## Supplied information
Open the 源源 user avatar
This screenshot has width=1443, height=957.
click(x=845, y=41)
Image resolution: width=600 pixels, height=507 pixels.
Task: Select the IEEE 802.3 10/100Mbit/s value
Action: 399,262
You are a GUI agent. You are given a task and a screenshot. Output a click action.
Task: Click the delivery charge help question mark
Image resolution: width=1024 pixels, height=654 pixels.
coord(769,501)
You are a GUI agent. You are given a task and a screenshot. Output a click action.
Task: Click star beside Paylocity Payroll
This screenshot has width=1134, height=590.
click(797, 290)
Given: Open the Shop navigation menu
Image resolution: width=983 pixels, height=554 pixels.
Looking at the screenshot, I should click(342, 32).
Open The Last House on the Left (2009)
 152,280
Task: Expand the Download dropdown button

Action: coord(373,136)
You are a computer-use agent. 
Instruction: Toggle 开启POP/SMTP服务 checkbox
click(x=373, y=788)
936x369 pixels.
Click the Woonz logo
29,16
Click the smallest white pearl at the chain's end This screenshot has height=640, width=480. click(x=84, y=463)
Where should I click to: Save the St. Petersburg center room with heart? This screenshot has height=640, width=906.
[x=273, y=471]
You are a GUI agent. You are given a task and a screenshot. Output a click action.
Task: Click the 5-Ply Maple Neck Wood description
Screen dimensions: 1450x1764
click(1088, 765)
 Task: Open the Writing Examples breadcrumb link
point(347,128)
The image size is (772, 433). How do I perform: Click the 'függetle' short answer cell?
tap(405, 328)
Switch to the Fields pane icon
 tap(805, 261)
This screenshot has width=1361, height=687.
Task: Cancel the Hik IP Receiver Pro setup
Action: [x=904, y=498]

## Assignment
The answer is the line containing "The image size" together with every line after it in the records, repeated exactly and with nothing else.

## Solution for this exercise
The image size is (772, 433). How do I perform: Click the 'függetle' short answer cell?
tap(405, 328)
Switch to the Fields pane icon
 tap(805, 261)
This screenshot has width=1361, height=687.
Task: Cancel the Hik IP Receiver Pro setup
Action: [x=904, y=498]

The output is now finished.